Please copy the records starting at the line containing "Find the location" and ending at the line containing "center [668, 32].", but swap "location" for "position" and leave out the pictures.

Screenshot grounding data
════

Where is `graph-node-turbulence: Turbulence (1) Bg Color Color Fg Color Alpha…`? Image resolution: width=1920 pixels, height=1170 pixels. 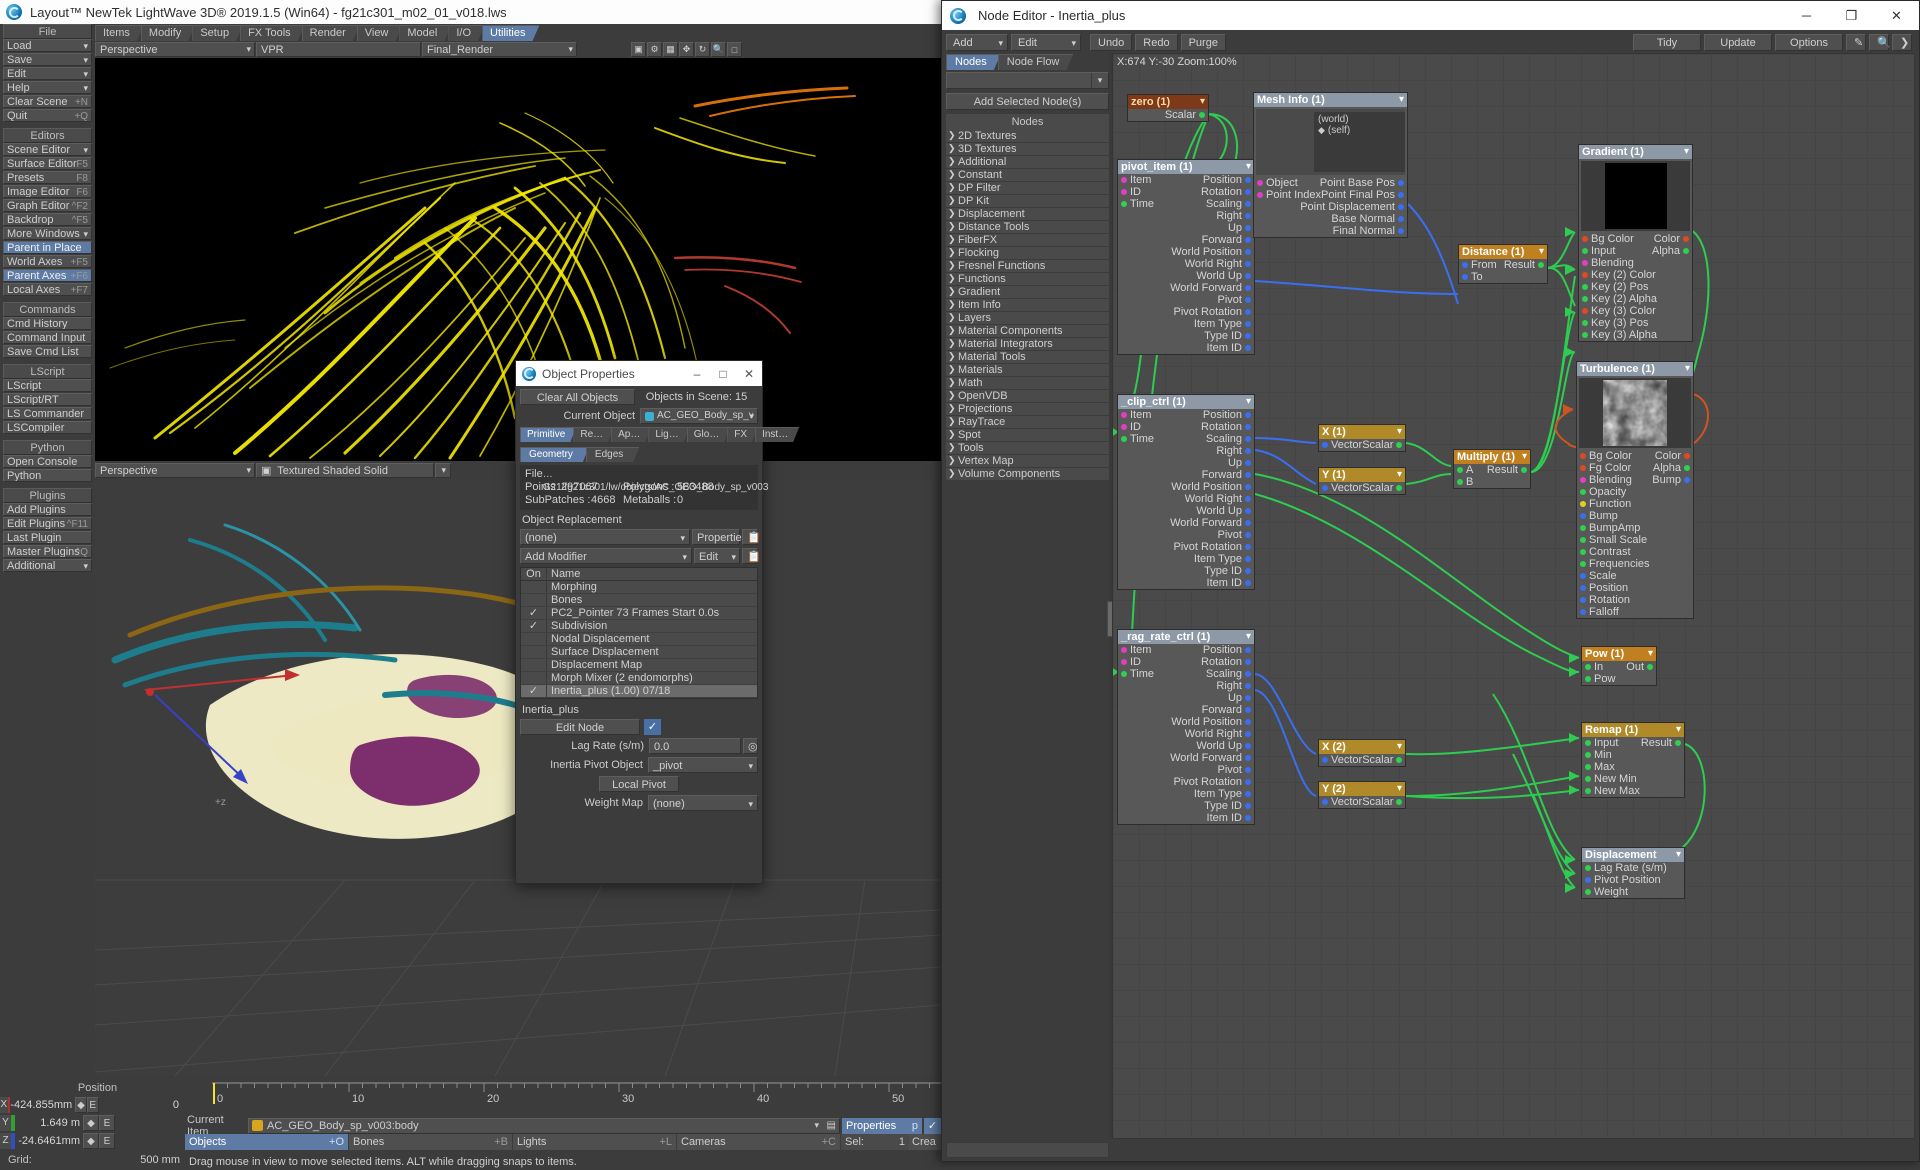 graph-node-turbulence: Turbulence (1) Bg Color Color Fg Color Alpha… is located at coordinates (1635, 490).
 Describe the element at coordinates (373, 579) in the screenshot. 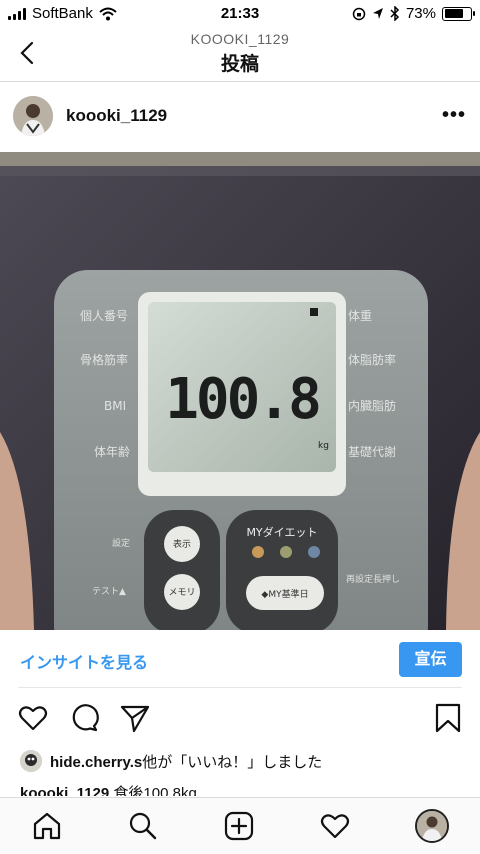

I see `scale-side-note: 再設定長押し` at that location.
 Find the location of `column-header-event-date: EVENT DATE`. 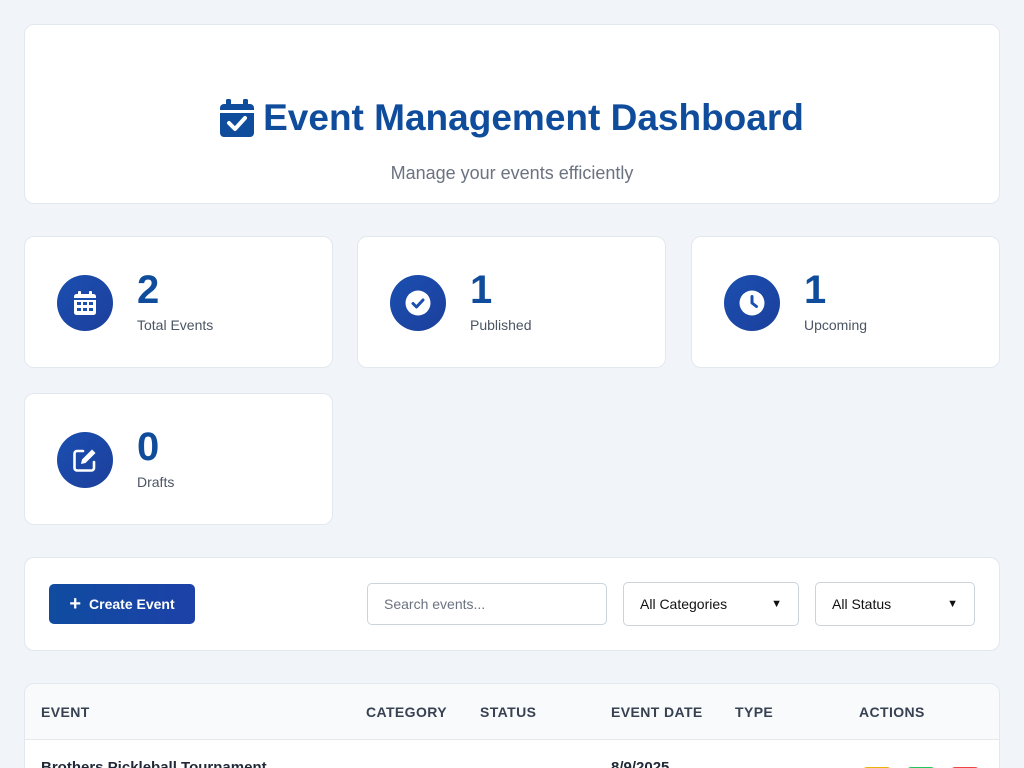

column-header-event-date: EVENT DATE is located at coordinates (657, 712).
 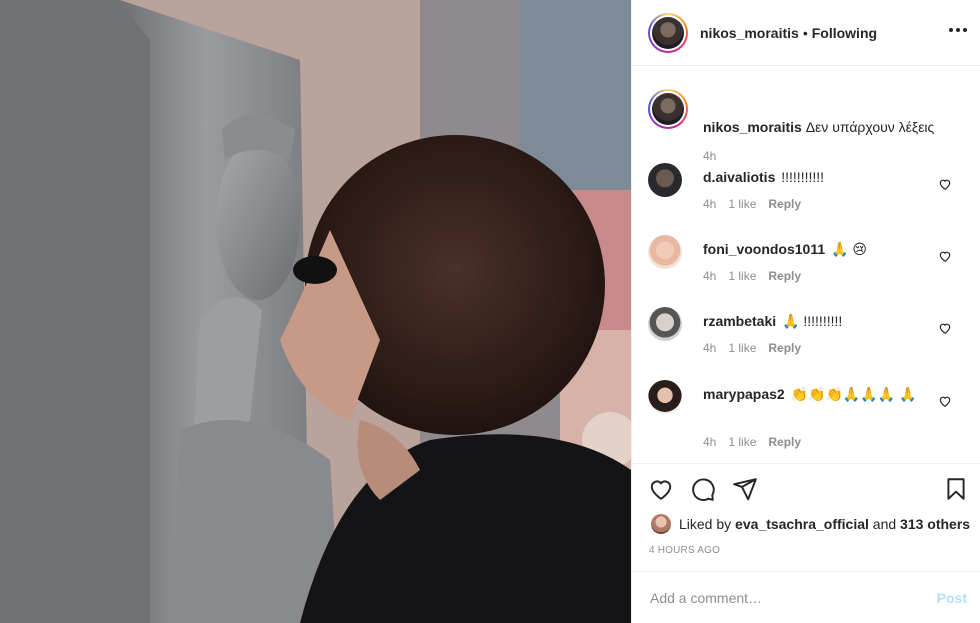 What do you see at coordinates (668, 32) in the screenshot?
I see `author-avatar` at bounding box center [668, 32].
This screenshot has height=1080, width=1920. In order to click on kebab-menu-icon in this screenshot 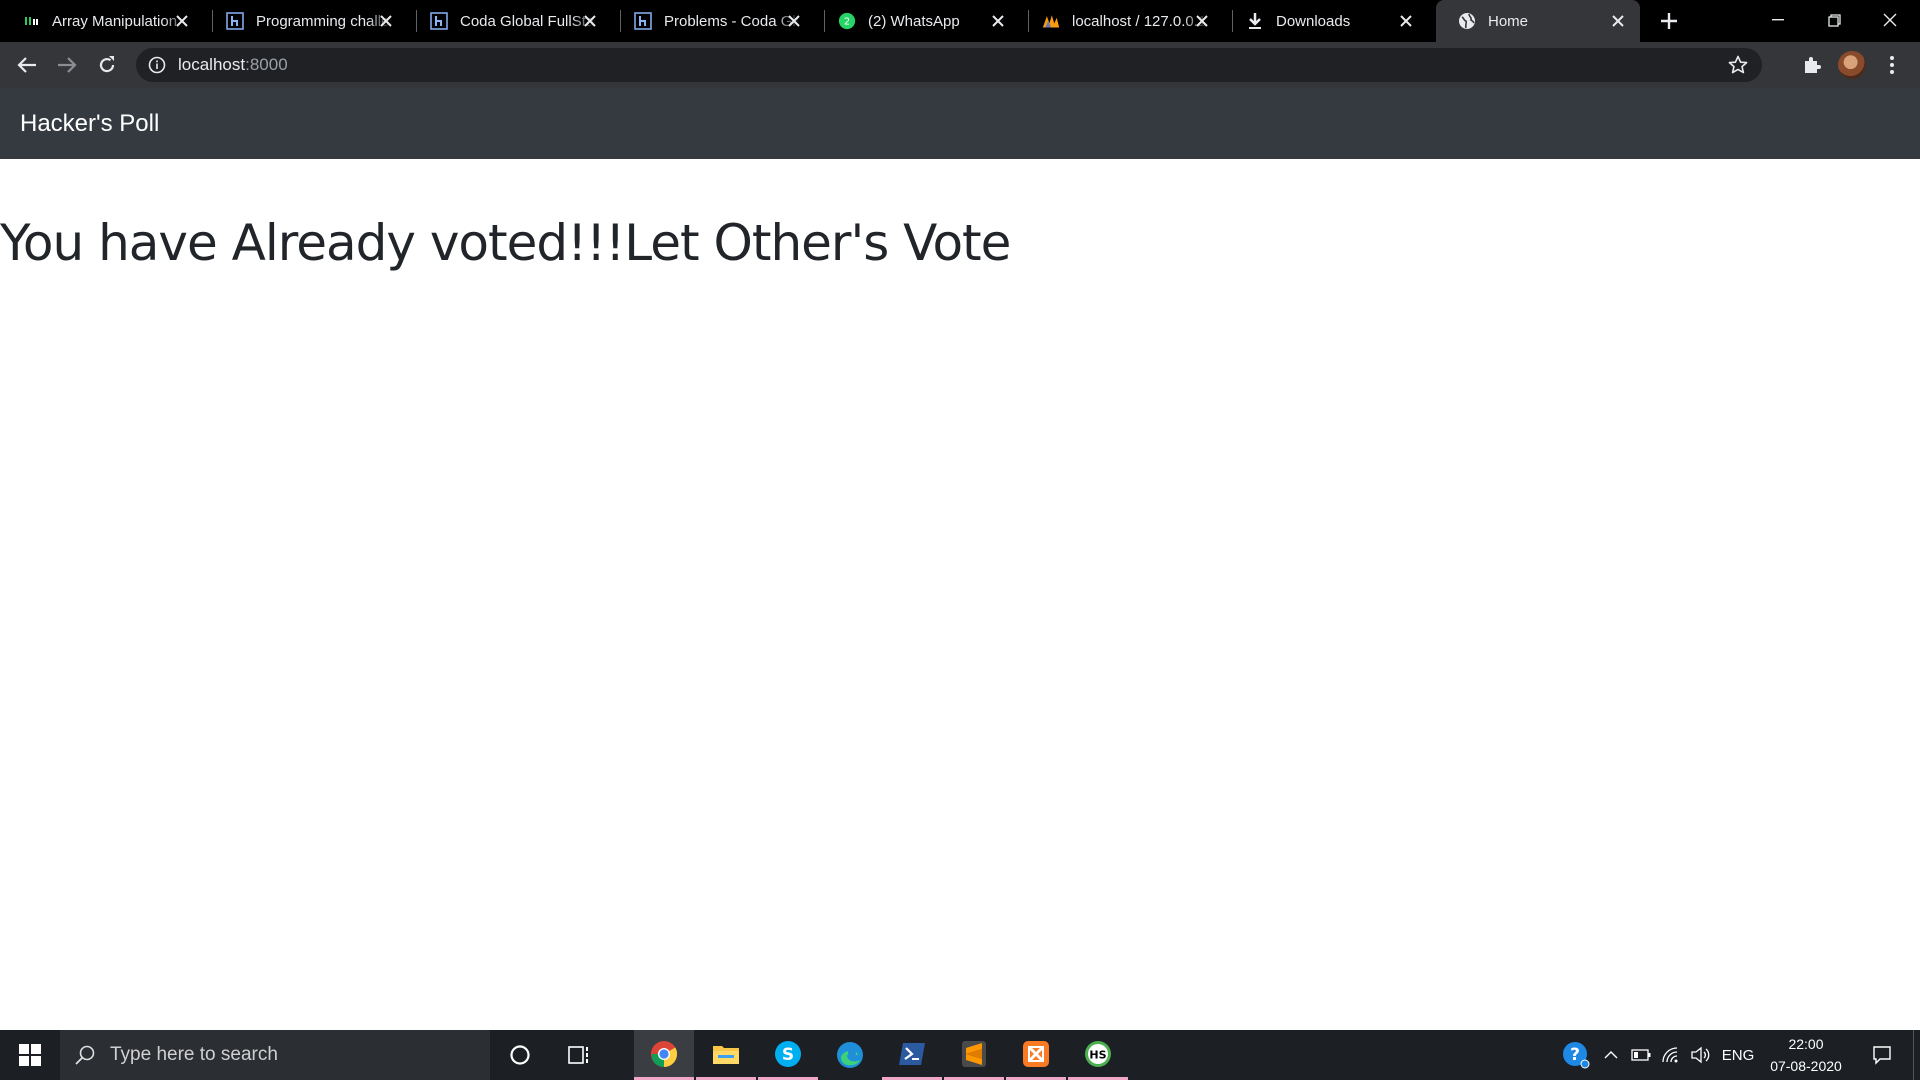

════

— Task result —
 Find the position of `column-header-event-date: EVENT DATE`. 

column-header-event-date: EVENT DATE is located at coordinates (657, 712).
  What do you see at coordinates (668, 32) in the screenshot?
I see `author-avatar` at bounding box center [668, 32].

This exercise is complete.